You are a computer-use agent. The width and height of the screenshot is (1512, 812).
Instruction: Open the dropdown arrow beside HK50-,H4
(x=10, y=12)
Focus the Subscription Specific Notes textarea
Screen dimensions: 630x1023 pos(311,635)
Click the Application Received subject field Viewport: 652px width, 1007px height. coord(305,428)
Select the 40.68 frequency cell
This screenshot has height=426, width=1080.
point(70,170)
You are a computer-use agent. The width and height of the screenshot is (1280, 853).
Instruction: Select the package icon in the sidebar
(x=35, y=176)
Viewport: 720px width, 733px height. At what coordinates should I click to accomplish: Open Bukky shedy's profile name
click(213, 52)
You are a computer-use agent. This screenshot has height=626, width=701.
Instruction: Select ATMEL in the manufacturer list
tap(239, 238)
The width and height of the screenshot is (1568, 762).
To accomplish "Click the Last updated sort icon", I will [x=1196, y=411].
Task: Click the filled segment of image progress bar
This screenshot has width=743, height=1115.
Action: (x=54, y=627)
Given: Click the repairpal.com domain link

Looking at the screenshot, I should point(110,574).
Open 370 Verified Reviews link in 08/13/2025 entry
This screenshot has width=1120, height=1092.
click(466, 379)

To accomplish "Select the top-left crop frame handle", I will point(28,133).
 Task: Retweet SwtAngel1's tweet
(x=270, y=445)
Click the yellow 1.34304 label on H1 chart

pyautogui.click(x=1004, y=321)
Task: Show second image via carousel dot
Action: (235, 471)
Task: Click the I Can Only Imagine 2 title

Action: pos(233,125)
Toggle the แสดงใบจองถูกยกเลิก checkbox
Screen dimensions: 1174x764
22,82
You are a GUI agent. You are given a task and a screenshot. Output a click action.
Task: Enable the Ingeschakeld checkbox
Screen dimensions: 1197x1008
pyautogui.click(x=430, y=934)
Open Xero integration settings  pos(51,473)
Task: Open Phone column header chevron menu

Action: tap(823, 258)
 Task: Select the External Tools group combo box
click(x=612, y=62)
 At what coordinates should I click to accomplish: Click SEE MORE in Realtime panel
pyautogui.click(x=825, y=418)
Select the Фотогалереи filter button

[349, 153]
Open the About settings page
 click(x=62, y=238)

**Task item**
Output only the lines from the one containing "Screen dimensions: 1174x764" through the end of the material, please, exactly as they appear.

**Task response**
Screen dimensions: 1174x764
22,82
You are a GUI agent. You are given a task and a screenshot. Output a click action.
Task: Enable the Ingeschakeld checkbox
Screen dimensions: 1197x1008
pyautogui.click(x=430, y=934)
Open Xero integration settings  pos(51,473)
Task: Open Phone column header chevron menu

Action: tap(823, 258)
 Task: Select the External Tools group combo box
click(x=612, y=62)
 At what coordinates should I click to accomplish: Click SEE MORE in Realtime panel
pyautogui.click(x=825, y=418)
Select the Фотогалереи filter button

[349, 153]
Open the About settings page
 click(x=62, y=238)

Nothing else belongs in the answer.